SA Bugzilla – Bug 3236
IP address of Squirrelmail user should not be subjected to rules
Last modified: 2005-03-10 17:33:42 UTC
Squirrelmail logs the IP address of the sender of the message by adding a Received header like this: Received: from 142.169.110.122 (SquirrelMail authenticated user synapse) by mail.nomis80.org with HTTP; Sat, 3 Apr 2004 10:33:43 -0500 (EST) In that case, this may trigger rules such as RCVD_IN_DYNABLOCK and RCVD_IN_SORBS: * 2.5 RCVD_IN_DYNABLOCK RBL: Sent directly from dynamic IP address * [142.169.110.122 listed in dnsbl.sorbs.net] * 0.1 RCVD_IN_SORBS RBL: SORBS: sender is listed in SORBS * [142.169.110.122 listed in dnsbl.sorbs.net] The IP address of the Squirrelmail user should not be checked against any such rules. It is easy to discard the Received header as it contains the SquirrelMail string.
Created attachment 1877 [details] Proposed patch Wow, I am really impressed by the readability of SpamAssassin's code. It took me only 5 minutes to locate where changes should be made. This patch simply skips any Received header added by SquirrelMail to indicate the IP address of the user. This IP address should be checked against any rule. The $by in this header could be used, but it will be repeated in the next Received header as the $ip.
thanks, fix checked in now. I didn't use your code though; I wanted to escape higher up just to be more paranoid about it. (rev 10143)
the same applies for the webmail client IMP (www.horde.org). Can you extend this patch to work with IMP too?
Created attachment 2511 [details] Ignores Received header inserted by IMP.

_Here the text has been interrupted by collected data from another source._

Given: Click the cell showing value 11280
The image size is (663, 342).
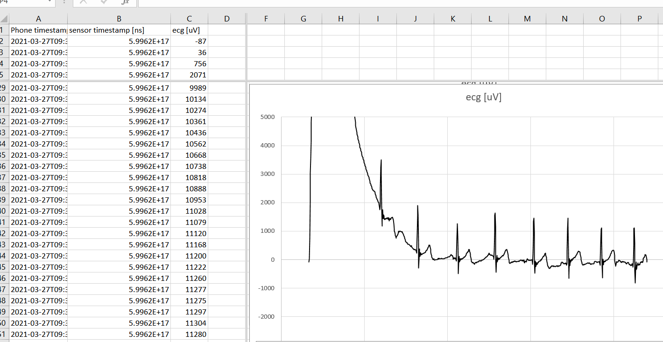Looking at the screenshot, I should pyautogui.click(x=189, y=334).
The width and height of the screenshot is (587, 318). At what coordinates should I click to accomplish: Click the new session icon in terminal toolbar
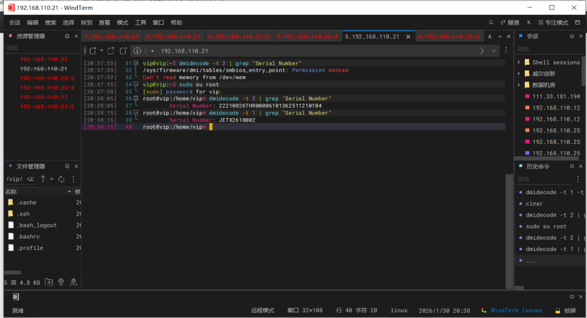pos(93,51)
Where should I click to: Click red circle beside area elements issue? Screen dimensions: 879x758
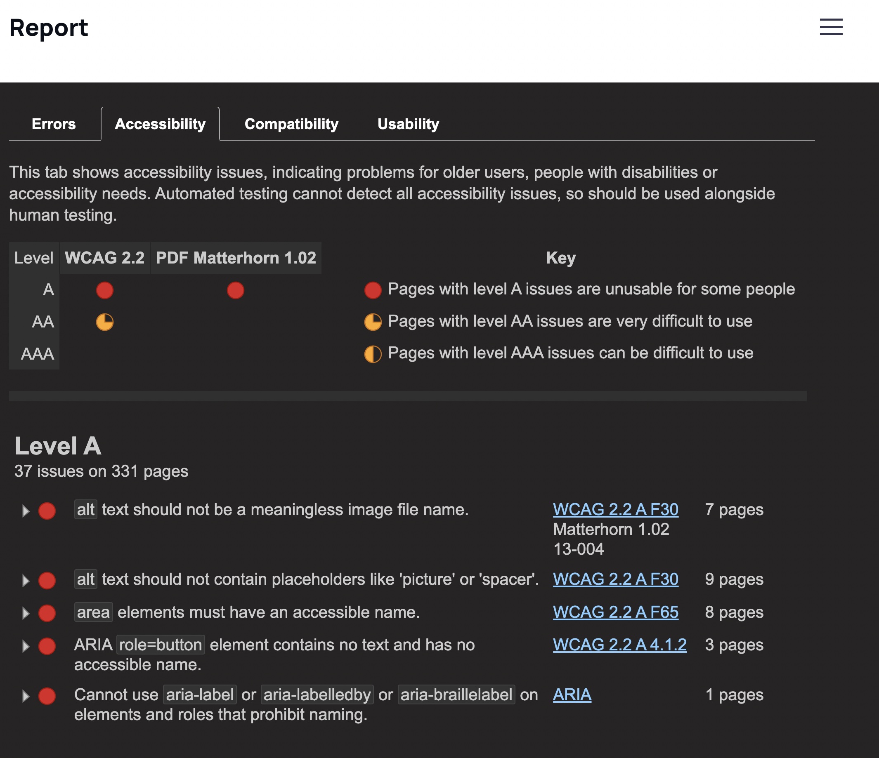coord(47,613)
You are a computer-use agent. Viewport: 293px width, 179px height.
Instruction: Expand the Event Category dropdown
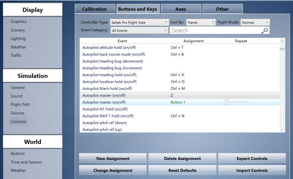pos(139,30)
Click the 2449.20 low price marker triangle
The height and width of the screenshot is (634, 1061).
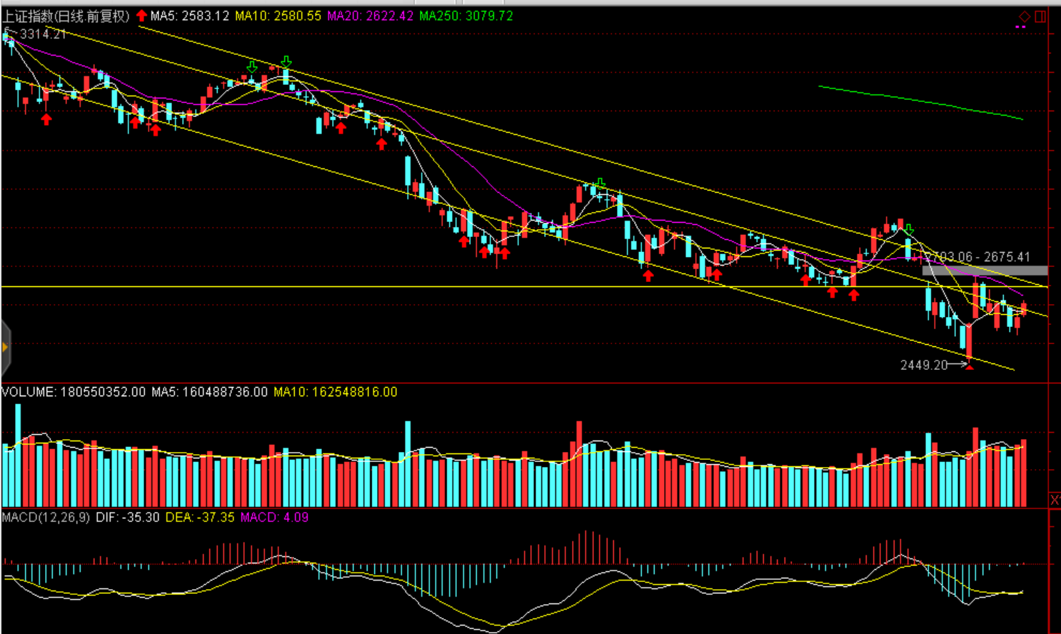point(969,366)
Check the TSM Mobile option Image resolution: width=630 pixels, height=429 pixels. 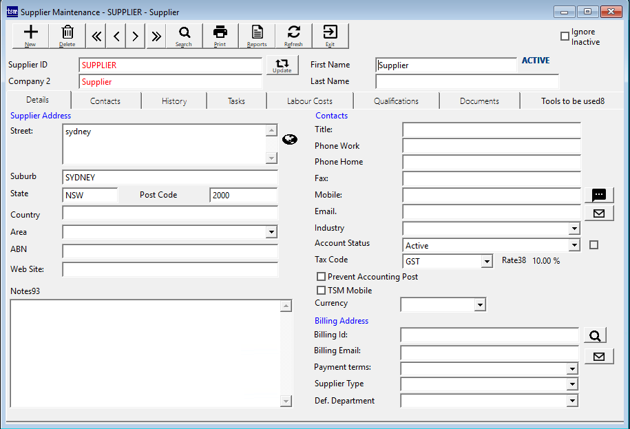321,291
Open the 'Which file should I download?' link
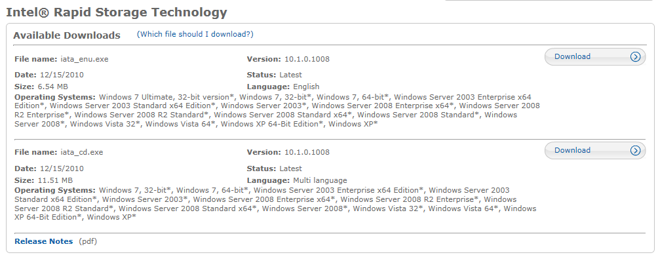The width and height of the screenshot is (658, 257). click(x=195, y=34)
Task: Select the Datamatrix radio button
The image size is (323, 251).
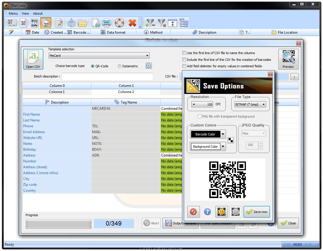Action: point(120,66)
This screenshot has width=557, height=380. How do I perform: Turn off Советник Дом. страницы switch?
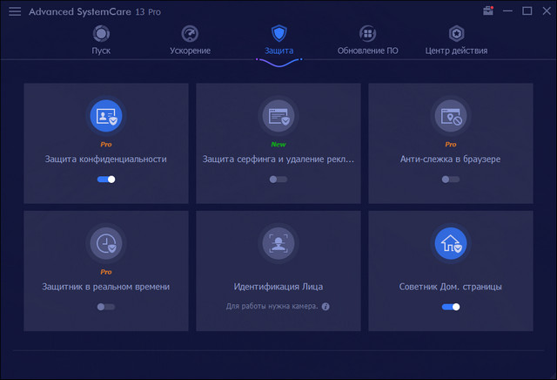pos(450,307)
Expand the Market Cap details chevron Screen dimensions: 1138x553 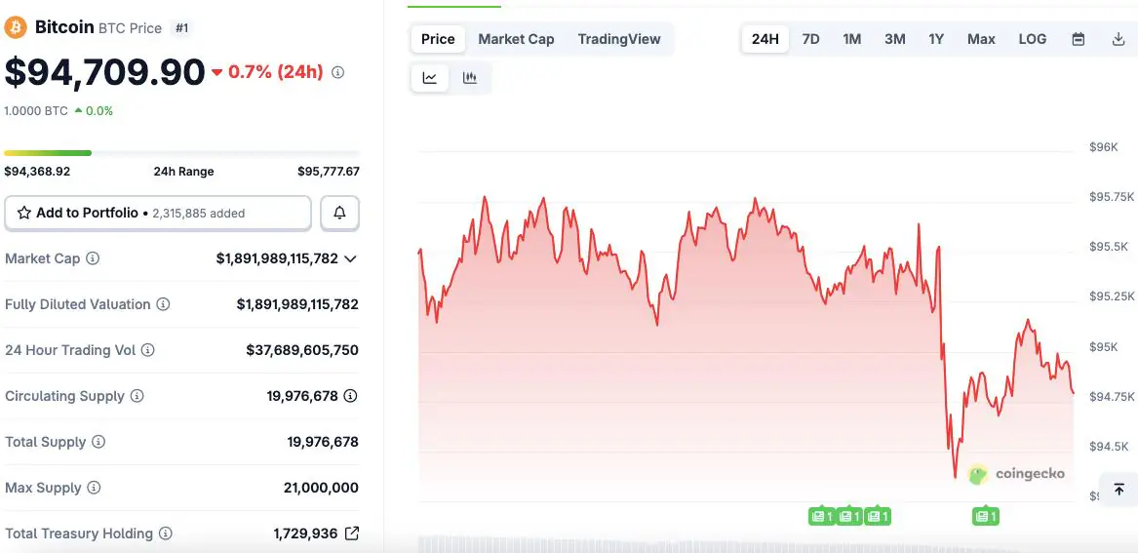click(x=350, y=258)
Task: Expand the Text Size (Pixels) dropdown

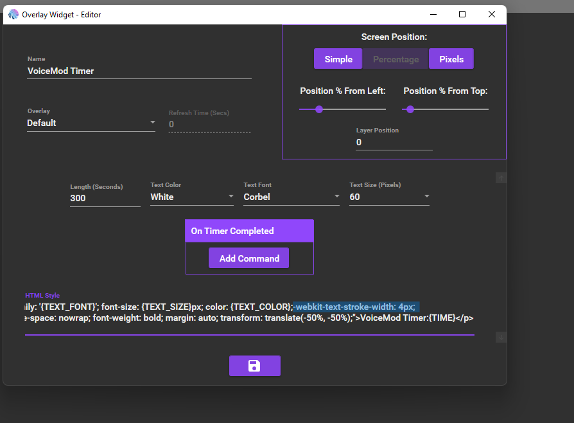Action: (x=388, y=197)
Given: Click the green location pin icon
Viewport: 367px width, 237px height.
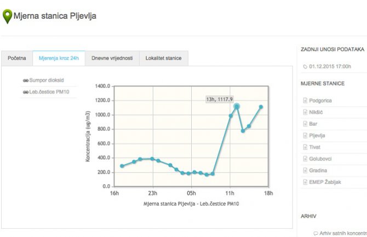Looking at the screenshot, I should tap(7, 16).
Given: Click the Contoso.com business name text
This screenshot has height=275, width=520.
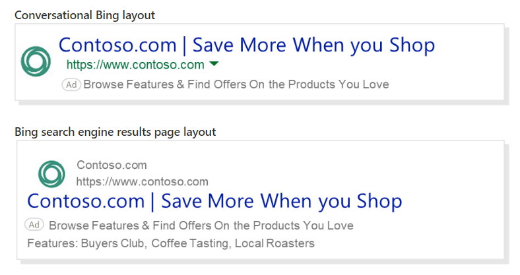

*** Bug 4008 has been marked as a duplicate of this bug. ***
Hi, I would like reopen this bug because the IMP-Patch never made into svn. I extended the patch to detect also the new IMP/Horde versions. Btw. feel free to move this patch to Bug 4008 which is about IMP and not Squirrel :-) Yours, Joerg
Created attachment 2693 [details] Extend IMP-Patch to IMP and Horde3
Subject: Re: IP address of Squirrelmail user should not be subjected to rules There's no need to ignore the header since it is automatically trusted provided the mail originates from your own IMP server (due to the 'with HTTP' token -- see bug 2462). If the mail doesn't originate from your network there is no reason to ignore it since you do want it so you can tell where the message originated from.